The answer is every record that follows, printed exactly.

(Data items)
□ □ □ □

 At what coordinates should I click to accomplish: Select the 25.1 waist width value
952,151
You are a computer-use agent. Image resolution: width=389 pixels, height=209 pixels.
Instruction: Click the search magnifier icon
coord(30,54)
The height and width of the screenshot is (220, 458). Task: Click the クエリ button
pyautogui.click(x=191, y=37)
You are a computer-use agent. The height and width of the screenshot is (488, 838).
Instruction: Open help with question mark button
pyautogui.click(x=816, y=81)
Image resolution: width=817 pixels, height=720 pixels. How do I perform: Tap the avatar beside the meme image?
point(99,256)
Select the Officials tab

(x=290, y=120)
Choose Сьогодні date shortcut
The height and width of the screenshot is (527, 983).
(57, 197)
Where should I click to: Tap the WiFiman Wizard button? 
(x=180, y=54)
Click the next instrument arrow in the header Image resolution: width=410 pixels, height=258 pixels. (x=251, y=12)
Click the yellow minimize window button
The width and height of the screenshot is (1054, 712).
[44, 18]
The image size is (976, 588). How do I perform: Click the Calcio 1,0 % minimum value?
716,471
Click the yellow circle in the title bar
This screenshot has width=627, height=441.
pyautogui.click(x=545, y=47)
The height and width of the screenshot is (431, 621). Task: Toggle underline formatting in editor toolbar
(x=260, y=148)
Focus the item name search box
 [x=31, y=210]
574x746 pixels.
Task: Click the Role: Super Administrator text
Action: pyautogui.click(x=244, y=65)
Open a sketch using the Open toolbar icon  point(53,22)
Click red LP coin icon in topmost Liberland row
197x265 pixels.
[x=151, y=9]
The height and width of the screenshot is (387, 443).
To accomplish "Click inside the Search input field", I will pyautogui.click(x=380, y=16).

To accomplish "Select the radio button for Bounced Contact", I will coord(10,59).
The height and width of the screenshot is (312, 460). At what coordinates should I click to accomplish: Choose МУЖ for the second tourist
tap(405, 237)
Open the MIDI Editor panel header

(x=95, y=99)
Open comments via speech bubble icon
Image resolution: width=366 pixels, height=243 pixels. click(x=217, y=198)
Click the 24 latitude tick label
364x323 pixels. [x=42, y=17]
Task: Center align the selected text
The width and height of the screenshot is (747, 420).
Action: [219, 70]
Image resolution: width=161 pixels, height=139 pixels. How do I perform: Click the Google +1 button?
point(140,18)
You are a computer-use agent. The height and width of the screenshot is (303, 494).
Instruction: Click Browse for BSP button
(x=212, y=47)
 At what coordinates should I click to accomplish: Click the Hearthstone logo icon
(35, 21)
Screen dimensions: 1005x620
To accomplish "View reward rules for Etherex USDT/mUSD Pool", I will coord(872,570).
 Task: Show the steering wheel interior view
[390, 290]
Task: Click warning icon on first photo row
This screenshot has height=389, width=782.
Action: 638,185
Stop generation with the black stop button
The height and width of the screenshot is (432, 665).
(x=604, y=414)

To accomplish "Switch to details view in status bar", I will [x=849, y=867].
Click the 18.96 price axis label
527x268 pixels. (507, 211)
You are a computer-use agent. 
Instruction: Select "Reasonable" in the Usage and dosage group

□ □ □ □

Answer area
 At what coordinates should I click to accomplish: Select the 25.1 waist width value
952,151
You are a computer-use agent. Image resolution: width=389 pixels, height=209 pixels.
Instruction: Click the search magnifier icon
coord(30,54)
The height and width of the screenshot is (220, 458). Task: Click the クエリ button
pyautogui.click(x=191, y=37)
You are a computer-use agent. The height and width of the screenshot is (488, 838).
Instruction: Open help with question mark button
pyautogui.click(x=816, y=81)
Image resolution: width=817 pixels, height=720 pixels. How do I perform: Tap the avatar beside the meme image?
point(99,256)
Select the Officials tab

(x=290, y=120)
Choose Сьогодні date shortcut
The height and width of the screenshot is (527, 983).
(57, 197)
Where should I click to: Tap the WiFiman Wizard button? 
(x=180, y=54)
Click the next instrument arrow in the header Image resolution: width=410 pixels, height=258 pixels. (x=251, y=12)
Click the yellow minimize window button
The width and height of the screenshot is (1054, 712).
[44, 18]
The image size is (976, 588). How do I perform: Click the Calcio 1,0 % minimum value?
716,471
Click the yellow circle in the title bar
This screenshot has width=627, height=441.
pyautogui.click(x=545, y=47)
The height and width of the screenshot is (431, 621). Task: Toggle underline formatting in editor toolbar
(x=260, y=148)
Focus the item name search box
 [x=31, y=210]
574x746 pixels.
Task: Click the Role: Super Administrator text
Action: pyautogui.click(x=244, y=65)
Open a sketch using the Open toolbar icon  point(53,22)
Click red LP coin icon in topmost Liberland row
197x265 pixels.
[x=151, y=9]
The height and width of the screenshot is (387, 443).
To accomplish "Click inside the Search input field", I will pyautogui.click(x=380, y=16).

To accomplish "Select the radio button for Bounced Contact", I will coord(10,59).
The height and width of the screenshot is (312, 460). At what coordinates should I click to accomplish: Choose МУЖ for the second tourist
tap(405, 237)
Open the MIDI Editor panel header

(x=95, y=99)
Open comments via speech bubble icon
Image resolution: width=366 pixels, height=243 pixels. click(x=217, y=198)
Click the 24 latitude tick label
364x323 pixels. [x=42, y=17]
Task: Center align the selected text
The width and height of the screenshot is (747, 420).
Action: [219, 70]
Image resolution: width=161 pixels, height=139 pixels. How do I perform: Click the Google +1 button?
point(140,18)
You are a computer-use agent. The height and width of the screenshot is (303, 494).
Instruction: Click Browse for BSP button
(x=212, y=47)
 At what coordinates should I click to accomplish: Click the Hearthstone logo icon
(35, 21)
Screen dimensions: 1005x620
To accomplish "View reward rules for Etherex USDT/mUSD Pool", I will coord(872,570).
 Task: Show the steering wheel interior view
[390, 290]
Task: Click warning icon on first photo row
This screenshot has height=389, width=782.
Action: 638,185
Stop generation with the black stop button
The height and width of the screenshot is (432, 665).
(x=604, y=414)

To accomplish "Switch to details view in status bar", I will [x=849, y=867].
Click the 18.96 price axis label
527x268 pixels. (507, 211)
You are a computer-use agent. 
Instruction: Select "Reasonable" in the Usage and dosage group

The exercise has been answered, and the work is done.